Exercise directions: Rewrite the stretch from the line containing "Viewport: 2070px width, 1164px" through the line containing "Activate the Zoom", putting "symbol" wherever "icon" appears and leaving everything else unchanged.

** START Supplied records **

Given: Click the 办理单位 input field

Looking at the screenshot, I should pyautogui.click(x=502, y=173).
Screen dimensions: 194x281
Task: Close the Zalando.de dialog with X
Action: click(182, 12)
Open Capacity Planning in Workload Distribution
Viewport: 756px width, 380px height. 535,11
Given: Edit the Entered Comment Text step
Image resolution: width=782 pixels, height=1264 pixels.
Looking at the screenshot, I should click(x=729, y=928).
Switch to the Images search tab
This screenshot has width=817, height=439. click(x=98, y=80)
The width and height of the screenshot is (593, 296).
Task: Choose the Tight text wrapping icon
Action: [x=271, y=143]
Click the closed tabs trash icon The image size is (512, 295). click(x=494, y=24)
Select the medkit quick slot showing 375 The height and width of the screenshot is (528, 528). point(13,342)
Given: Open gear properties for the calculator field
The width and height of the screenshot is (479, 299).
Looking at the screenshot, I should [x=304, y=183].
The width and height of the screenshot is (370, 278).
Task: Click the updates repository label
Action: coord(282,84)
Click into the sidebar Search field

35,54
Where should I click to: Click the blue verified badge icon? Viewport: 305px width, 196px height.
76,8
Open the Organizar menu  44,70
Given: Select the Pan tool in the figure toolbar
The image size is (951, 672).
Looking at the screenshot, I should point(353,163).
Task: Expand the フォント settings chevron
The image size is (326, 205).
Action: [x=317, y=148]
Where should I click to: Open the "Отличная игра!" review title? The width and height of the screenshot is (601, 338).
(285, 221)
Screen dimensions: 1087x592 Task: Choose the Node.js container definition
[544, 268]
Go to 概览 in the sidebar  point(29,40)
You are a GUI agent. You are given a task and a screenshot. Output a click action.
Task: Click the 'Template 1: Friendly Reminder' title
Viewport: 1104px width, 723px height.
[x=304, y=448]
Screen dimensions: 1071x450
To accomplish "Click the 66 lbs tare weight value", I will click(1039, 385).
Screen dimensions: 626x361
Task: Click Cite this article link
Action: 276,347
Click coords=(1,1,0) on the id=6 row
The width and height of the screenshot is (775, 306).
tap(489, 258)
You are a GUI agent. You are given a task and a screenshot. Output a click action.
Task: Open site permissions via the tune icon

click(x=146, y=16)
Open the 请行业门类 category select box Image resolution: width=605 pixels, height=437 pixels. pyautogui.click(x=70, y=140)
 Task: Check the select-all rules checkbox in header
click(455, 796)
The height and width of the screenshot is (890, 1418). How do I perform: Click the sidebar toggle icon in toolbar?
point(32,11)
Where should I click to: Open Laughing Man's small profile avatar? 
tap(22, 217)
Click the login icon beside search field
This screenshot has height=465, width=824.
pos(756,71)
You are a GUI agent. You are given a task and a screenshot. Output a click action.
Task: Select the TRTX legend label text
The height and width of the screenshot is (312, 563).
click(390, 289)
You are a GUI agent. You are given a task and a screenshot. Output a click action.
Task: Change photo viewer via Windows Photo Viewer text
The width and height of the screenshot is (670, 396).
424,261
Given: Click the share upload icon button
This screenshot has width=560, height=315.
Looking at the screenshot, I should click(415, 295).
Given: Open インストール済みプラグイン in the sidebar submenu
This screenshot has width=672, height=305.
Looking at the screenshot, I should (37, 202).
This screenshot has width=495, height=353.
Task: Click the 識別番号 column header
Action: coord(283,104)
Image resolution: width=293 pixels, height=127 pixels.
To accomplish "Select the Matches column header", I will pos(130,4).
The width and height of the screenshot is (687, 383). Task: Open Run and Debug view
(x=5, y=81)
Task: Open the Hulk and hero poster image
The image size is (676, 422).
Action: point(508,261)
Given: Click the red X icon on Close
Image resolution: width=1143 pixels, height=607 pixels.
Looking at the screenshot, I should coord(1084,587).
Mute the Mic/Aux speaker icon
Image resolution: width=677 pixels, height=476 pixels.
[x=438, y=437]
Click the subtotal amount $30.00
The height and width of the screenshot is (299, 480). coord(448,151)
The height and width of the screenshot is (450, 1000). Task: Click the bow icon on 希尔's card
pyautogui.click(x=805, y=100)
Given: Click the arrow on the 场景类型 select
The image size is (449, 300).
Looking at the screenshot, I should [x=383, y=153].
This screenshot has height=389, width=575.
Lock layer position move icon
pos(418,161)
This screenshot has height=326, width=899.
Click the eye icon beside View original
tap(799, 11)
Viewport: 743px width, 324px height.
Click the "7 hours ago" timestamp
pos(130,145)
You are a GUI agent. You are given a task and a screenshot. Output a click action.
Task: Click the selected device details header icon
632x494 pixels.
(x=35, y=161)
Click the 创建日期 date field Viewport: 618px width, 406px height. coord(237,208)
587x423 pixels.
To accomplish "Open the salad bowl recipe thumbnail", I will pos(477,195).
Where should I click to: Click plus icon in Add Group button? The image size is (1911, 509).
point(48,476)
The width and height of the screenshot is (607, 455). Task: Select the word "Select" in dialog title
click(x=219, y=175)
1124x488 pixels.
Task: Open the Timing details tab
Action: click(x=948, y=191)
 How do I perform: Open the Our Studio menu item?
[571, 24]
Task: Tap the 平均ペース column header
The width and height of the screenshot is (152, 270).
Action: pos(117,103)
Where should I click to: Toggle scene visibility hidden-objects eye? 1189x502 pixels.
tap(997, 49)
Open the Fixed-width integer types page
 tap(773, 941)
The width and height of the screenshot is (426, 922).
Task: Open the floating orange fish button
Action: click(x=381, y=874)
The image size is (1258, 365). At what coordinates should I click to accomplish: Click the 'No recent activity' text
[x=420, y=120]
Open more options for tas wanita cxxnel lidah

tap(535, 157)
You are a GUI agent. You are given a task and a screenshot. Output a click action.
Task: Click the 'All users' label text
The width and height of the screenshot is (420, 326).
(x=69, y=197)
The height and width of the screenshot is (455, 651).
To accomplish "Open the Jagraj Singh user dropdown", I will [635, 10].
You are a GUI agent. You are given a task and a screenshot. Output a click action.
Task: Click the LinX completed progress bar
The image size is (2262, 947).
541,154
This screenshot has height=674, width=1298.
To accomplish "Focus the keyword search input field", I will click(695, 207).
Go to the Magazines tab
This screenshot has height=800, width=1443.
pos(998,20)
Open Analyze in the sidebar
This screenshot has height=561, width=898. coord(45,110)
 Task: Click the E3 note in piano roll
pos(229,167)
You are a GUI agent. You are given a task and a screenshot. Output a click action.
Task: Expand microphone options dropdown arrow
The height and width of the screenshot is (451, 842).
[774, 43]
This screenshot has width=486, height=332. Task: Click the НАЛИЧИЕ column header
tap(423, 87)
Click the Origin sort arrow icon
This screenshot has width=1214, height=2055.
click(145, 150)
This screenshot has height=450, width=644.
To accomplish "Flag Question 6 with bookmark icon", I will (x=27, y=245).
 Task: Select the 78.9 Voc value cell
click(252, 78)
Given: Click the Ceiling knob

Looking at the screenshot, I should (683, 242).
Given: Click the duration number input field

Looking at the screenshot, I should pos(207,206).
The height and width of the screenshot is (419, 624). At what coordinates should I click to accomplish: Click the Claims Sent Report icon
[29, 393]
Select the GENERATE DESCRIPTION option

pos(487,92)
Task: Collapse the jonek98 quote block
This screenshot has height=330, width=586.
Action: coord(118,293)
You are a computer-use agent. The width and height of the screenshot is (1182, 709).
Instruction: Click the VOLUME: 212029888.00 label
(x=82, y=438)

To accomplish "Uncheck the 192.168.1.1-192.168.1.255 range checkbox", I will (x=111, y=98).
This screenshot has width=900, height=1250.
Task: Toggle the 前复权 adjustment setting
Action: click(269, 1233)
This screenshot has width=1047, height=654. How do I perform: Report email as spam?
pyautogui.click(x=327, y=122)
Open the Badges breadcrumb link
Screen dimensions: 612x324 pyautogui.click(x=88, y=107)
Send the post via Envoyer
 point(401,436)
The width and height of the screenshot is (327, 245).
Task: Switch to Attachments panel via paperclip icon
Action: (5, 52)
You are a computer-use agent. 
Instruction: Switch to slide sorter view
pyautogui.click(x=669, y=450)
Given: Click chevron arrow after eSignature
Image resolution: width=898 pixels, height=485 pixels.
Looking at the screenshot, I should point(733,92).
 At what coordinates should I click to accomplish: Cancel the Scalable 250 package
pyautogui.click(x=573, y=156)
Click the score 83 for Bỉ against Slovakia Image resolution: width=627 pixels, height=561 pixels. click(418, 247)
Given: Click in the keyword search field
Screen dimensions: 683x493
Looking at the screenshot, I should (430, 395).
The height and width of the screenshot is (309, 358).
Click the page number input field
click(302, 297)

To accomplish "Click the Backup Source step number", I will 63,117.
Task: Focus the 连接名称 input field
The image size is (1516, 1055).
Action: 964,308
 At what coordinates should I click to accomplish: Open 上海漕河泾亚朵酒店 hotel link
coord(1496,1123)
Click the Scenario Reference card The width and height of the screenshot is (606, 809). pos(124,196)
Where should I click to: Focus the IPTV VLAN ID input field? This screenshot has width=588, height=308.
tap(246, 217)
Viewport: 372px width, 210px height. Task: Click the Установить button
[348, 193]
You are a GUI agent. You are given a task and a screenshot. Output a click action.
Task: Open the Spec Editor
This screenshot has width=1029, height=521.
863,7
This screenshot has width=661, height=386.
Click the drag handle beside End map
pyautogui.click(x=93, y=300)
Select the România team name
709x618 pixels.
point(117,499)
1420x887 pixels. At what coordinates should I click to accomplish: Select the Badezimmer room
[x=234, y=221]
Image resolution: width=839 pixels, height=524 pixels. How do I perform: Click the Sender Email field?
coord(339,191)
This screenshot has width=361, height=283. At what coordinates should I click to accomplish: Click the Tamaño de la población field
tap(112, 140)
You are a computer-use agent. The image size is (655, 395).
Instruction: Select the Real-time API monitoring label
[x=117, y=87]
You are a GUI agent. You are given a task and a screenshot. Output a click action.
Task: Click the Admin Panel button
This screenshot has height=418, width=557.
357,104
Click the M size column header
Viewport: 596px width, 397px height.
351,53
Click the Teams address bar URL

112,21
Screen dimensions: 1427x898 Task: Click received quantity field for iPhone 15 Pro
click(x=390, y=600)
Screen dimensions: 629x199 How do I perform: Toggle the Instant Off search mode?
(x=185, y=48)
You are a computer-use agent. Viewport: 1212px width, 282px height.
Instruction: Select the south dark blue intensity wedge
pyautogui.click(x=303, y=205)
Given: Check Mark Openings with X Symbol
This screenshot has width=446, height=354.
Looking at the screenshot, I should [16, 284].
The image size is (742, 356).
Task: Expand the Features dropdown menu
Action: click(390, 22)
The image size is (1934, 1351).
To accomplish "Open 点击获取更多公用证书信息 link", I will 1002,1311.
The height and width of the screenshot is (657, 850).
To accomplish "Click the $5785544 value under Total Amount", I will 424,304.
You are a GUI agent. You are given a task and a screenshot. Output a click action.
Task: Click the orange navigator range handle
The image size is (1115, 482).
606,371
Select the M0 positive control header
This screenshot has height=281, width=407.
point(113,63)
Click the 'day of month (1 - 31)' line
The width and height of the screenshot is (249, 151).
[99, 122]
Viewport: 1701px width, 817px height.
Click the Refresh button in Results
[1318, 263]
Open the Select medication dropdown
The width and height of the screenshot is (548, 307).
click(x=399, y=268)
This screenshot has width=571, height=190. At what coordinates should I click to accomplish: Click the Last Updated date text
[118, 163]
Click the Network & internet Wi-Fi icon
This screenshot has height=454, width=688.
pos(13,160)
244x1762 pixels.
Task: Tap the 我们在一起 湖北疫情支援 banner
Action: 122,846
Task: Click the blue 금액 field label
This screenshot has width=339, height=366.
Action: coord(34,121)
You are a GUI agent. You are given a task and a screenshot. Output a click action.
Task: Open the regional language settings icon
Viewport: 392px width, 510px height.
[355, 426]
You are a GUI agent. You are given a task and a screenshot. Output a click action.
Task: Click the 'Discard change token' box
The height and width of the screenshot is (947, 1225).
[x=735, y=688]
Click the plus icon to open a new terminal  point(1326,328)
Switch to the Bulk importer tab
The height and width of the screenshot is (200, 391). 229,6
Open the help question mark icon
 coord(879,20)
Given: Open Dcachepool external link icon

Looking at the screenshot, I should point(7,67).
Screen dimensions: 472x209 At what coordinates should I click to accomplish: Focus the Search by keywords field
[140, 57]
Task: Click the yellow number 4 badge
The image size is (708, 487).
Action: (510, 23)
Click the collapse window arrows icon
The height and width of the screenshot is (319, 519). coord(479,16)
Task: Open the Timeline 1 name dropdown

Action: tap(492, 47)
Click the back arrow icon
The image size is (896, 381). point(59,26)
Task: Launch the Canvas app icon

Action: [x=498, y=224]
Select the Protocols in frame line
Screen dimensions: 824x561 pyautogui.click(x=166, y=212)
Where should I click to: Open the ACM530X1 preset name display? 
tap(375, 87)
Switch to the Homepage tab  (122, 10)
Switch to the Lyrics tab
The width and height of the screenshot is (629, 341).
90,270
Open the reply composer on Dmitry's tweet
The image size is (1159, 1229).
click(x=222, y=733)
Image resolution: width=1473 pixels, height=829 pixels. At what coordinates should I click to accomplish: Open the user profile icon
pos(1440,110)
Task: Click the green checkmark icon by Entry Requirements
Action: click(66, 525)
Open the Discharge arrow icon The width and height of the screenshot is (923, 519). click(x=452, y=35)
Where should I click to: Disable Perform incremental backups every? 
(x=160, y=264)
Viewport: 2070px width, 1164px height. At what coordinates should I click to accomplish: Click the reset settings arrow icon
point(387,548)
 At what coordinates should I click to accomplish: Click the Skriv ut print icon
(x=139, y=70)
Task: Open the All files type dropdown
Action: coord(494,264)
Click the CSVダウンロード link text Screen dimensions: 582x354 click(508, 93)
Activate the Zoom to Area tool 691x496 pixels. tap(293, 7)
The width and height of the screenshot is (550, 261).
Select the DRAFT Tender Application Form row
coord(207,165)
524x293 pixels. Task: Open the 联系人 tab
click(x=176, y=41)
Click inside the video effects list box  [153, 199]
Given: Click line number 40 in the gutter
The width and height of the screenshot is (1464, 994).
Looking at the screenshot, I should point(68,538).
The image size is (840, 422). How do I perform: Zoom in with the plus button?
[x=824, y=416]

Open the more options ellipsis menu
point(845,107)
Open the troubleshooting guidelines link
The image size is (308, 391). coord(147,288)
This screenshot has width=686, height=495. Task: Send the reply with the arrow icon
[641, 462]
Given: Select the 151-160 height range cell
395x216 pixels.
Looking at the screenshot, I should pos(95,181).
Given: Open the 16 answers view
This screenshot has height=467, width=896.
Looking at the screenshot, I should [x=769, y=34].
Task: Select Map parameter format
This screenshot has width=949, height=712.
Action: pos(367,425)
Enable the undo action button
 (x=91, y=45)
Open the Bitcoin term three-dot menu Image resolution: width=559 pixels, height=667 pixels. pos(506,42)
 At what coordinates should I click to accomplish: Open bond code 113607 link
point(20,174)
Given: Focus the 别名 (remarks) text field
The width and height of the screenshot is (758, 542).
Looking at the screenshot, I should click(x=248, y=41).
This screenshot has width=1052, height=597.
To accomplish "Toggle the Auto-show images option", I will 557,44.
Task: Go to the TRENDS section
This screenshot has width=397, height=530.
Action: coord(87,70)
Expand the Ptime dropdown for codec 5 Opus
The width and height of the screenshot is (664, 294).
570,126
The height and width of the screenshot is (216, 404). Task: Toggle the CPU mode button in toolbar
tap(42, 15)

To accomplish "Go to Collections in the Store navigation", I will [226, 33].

** END Supplied records **

Solution to this task:
Viewport: 2070px width, 1164px height. At what coordinates should I click to accomplish: Click the reset settings arrow symbol
point(387,548)
 At what coordinates should I click to accomplish: Click the Skriv ut print symbol
(x=139, y=70)
Task: Open the All files type dropdown
Action: coord(494,264)
Click the CSVダウンロード link text Screen dimensions: 582x354 click(508, 93)
Activate the Zoom to Area tool 691x496 pixels. tap(293, 7)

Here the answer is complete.